This page journals content related to SEC-440 project 2. See network diagram for visual representation.

Table of Contents:

• My General Plan

• OPT network setup

• Web02 setup

• HA setup

  • HA1 base setup

  • HA2 base setup

• HAProxy setup

  • HA1 HAProxy setup

  • HA2 HAProxy setup

• Keepalived setup

  • HA1 Keepalived setup

  • HA2 Keepalived setup

• HA enabling

• Sources

My General Plan

General plan for tackling the assignment:

1. OPT Network (vyo1/vyos2)

   1. 10.0.6 & VRRP is already going, double check

   2. NAT, DNS for destination and DNS forwarding

2. WEB02 setup

   1. General setup (IP address, user, hostname)

   2. HTTPD (make sure enabled)

      1. Web pages

3. HAProxy (ha1,ha2)

   1. General stuff (IP address via netplan, user, hostname)

   2. Load balance web01 and web02 via HAProxy

   3. Using cURL for testing

4. Keepalived - on ha01/ha02

   1. Using cURL for testing

5. Update destination NAT to point to HAProxy (10.0.6.10)

OPT network setup

First I set the ha1,ha2 VMs to use the OPT network adapter and set web02 to the LAN adapter, made sure vyos1/vyos2 3rd adapters were on OPT aswell.
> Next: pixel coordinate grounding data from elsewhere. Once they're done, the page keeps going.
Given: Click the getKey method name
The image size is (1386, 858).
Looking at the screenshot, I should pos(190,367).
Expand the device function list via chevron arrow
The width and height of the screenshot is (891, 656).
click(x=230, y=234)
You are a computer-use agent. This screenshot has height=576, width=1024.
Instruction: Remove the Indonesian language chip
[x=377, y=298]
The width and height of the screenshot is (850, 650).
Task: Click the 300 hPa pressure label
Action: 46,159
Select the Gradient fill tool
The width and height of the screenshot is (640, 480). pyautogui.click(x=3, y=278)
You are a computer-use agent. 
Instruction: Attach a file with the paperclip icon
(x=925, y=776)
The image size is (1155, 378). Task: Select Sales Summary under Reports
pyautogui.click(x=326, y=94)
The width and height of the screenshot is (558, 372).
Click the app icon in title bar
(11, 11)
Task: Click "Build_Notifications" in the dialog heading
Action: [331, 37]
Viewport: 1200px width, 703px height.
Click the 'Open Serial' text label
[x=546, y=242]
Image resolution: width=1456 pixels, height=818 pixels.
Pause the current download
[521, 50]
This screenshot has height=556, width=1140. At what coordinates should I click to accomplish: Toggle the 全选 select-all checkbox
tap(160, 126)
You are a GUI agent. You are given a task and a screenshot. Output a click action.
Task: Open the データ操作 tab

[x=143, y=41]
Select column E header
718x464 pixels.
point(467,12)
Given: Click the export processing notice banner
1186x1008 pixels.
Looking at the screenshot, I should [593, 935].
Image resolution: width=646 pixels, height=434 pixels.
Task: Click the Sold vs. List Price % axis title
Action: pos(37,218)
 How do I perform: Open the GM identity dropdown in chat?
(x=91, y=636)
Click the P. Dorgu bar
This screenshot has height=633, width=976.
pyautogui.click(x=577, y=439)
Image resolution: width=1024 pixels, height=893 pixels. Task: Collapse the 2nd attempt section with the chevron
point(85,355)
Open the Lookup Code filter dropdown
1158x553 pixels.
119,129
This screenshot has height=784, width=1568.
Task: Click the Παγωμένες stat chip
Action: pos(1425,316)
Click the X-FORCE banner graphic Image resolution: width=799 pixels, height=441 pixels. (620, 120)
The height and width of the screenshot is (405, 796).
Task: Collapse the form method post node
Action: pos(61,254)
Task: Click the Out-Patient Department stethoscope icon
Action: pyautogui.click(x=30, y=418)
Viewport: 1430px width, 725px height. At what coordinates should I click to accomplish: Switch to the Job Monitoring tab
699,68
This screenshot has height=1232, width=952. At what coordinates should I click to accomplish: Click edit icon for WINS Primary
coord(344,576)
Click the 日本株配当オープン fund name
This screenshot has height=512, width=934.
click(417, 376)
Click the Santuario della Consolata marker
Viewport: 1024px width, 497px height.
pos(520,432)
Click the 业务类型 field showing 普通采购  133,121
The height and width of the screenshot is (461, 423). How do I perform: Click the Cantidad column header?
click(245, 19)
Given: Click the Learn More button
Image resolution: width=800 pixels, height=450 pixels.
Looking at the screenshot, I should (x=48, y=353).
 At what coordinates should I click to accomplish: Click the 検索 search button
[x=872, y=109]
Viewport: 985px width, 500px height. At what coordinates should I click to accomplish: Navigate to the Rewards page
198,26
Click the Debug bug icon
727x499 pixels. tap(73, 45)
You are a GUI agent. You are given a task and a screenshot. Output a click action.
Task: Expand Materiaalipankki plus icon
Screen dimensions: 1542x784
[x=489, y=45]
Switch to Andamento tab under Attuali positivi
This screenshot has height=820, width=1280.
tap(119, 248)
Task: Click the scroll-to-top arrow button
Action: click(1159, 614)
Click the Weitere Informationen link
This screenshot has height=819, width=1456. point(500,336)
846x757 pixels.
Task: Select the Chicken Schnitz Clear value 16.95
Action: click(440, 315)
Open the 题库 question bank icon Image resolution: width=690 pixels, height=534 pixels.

On both vyos boxes I then setup OPT network DNS and NAT:

config
set nat source rule 15 description 'OPT to CYBER'
set nat source rule 15 outbound-interface 'eth0'
set nat source rule 15 source address '10.0.6.0/24'
set nat source rule 15 translation address 'masquerade'
set service dns forwarding allow-from '10.0.6.0/24'
set service dns forwarding listen-address '10.0.6.1'
commit

Below shows the vyos settings set up correctly:

Web02 setup

On web02 I logged in as root and set the hostname/added a user:

sudo hostnamectl set-hostname “web02-oliver”
adduser olivermustoe
usermod -aG wheel olivermustoe

Then I set a password for root and the olivermustoe admin user:

passwd
passwd olivermustoe

I would then re-login as olivermustoe, and I disabled the root password/root ssh login in /etc/ssh/sshd_config:

sudo usermod -L root

(Below shows disabling root login in /etc/ssh/sshd_config)

Then using the nmtui command I setup my networking like the following under "Edit a connection" > the first and only connection available "ens192":

Below shows connectivity working on web02:

Then on web02 I install Apache web server and opened firewall port 80:

sudo yum update -y
sudo yum install httpd -y
sudo firewall-cmd --permanent --zone=public --add-port=80/tcp
sudo firewall-cmd --reload

And created a index.html like the following (in /var/www/html/index.html):

Finally I started httpd (with status check):

sudo systemctl start httpd
sudo systemctl status httpd
sudo systemctl enable httpd

I would as well update my web01 index.html like the following:

HA setup

HA1 base setup

First I logged into ha1 with champuser, then I setup ha1's hostname and an admin user on ha1 (using the following):

sudo hostnamectl set-hostname "ha01-oliver"
sudo adduser olivermustoe
sudo usermod -aG sudo olivermustoe
sudo passwd olivermustoe

(NOTE: Don't need passwd above but its a good double check)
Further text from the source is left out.